Societal demands for useful regional predictions are commensurate to the great scientific challenge that the climate research community has to address. Climate prediction is still very much a research topic. Unlike weather prediction, there are limited opportunities to evaluate predictions against observed changes, and there is little evidence so far that increased resolution and complexity of climate models helps to narrow uncertainties in climate projections. Hence, and as demonstrated by the impressive robustness of the Charney report’s conclusions, in the foreseeable future the credibility of model projections and our ability to anticipate future climate changes will depend primarily on our ability to improve basic physical understanding about how the climate system works.

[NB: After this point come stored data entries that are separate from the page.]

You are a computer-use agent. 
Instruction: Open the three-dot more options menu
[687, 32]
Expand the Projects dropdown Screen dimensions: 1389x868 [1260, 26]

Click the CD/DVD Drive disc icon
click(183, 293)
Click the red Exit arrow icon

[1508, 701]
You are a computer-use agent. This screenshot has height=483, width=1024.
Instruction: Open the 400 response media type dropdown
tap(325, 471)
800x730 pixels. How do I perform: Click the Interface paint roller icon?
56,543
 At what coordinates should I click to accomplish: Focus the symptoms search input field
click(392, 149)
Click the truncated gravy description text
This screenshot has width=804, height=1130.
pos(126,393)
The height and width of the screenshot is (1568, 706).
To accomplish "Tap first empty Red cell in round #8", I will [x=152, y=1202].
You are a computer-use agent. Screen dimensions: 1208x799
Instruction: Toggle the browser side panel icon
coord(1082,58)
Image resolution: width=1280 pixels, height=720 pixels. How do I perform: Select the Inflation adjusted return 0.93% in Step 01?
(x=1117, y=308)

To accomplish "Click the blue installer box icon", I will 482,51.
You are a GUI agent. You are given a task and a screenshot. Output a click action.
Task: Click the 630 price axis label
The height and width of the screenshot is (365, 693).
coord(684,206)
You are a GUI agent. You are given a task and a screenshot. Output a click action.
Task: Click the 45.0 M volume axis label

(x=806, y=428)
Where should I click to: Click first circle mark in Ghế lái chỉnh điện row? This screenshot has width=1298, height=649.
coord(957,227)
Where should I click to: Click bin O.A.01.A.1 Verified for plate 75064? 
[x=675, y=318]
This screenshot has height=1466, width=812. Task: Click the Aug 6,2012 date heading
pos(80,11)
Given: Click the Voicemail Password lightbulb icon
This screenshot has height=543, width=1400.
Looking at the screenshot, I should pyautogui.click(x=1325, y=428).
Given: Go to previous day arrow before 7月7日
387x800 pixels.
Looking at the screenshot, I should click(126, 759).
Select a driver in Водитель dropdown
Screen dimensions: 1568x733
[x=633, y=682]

Climate modeling, together with observations and theory, plays an essential role in this endeavor. In particular, our ability to better understand climate dynamics and physics will depend on efforts to improve the physical basis of general circulation models, to develop and use a spectrum of models of different complexities and resolutions, and to design simplified numerical experiments focused on specific scientific questions. Accelerating progress in climate science and in the quality of climate change assessments, should not only benefit scientific knowledge but also climate services and all sectors of our society that need guidance about future climate changes. One aspect of basic research that is often overlooked, is its role in providing a framework for answering questions that policy makers have yet to think of – in this respect the search for understanding is crucial to the general social development.

Finally, and more practically, to ensure that the frequency of assessments is consistent with the rate of scientific progress, which may vary from one topic to another, we suggest that in the future, the World Climate Research Programme play a larger role in organizing focused scientific assessments associated with specific aspects of climate change.